As the dancing would be going on, the elders would be given the best pieces of meat. The delegates from the different villages would not go home that day. They would be lodged in the village of the clan to which the owner of the ox belonged. At the end of the celebrations, the reveling and feasts could continue for several days. The owner of he ox would take on new ox in the hope that it would stimulate him to fresh deeds of bravery.
The Karimojong were pastoralists by nature and their love for cattle was intense. Cows were regarded as a means of livelihood and for paying bridewealth. Among the Karimojong, the bridewealth ranged form fifty to one hundred heads of cattle. It was due to this and the custom of spear blooding that the Karimojong usually resorted to cattle keeping. To most of them, spear blooding was necessary when the young boy had passed through what was known as the initiate stage and desired to get married.

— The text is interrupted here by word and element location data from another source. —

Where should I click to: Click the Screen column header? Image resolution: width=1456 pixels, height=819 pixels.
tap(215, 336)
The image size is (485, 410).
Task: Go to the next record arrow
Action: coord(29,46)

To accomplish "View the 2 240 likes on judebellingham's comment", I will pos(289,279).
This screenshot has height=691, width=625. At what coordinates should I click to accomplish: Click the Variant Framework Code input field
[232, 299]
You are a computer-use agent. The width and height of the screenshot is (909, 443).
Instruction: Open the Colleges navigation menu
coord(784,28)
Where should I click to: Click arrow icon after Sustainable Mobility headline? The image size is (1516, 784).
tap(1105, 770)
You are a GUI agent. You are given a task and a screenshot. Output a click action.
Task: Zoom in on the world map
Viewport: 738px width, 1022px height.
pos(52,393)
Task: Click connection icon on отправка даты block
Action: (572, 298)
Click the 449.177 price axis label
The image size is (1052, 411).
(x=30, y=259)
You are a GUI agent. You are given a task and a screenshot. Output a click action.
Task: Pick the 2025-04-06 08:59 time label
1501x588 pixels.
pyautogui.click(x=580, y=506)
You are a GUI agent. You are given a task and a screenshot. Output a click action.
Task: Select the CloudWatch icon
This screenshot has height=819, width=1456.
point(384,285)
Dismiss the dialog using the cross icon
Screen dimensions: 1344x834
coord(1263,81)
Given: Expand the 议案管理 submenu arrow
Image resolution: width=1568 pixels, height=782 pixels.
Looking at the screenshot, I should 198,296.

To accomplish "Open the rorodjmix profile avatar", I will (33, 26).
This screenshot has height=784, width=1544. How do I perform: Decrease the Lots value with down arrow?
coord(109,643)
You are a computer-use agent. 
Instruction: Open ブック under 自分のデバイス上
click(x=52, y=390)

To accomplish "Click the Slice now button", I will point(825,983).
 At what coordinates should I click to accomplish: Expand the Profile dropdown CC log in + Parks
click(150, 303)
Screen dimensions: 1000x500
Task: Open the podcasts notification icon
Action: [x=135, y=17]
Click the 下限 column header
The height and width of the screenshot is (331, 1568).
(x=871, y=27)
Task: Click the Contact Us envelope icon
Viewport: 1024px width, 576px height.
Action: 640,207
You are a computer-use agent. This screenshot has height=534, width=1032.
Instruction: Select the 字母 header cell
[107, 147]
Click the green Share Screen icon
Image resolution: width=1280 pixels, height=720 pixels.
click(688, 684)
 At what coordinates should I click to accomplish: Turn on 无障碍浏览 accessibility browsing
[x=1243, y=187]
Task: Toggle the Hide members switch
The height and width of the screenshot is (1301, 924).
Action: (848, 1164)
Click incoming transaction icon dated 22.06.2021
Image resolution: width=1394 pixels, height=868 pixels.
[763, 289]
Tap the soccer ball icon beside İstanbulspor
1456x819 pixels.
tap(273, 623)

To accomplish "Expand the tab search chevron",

Karimojong food consisted of milk and defibrinated blood. It was usually supplemented with meat, millet, sorghum and beans. When the cows or goats died, they would eat the meat but they would not naturally kill them for food. When they ate meat, they did it thoroughly; the whole carcass save hides, horn and hooves was consumed. The children were usually given milk form the age of six months when breast milk became inadequate.
They would get the blood by bleeding the cows. This was done by piercing the jugular vein by shooting an arrow at it. The blood would then be collected in a calabash. It was stirred by a stick until the fibrin separated form it. It was removed and given to the dogs during times of plenty but during the dry season, people would cook it and eat it.
The bloody liquid which remained was mixed with an equal amount of milk and the mixture made a meal for a man. This mixture was not cooked in any way. It was simply drunk. In the rainy season when there was enough grass for grazing, this kind of meal was taken only once or twice a week. Millet and maize flour tended to predominate among the rest of the dry season foods.
The Karimojong were a segementary society. Leadership was vested in the elders and the clan was the basic unit of political administration. The heads of the different clans constituted the council of elders which was constituted the council of elders which was responsible for administering justice, settling disputes, marinating law and order and punishing law breakers.
All the elders occupied a position of political importance in the society. They also performed other important functions connected with rainmaking and tendering sacrifices.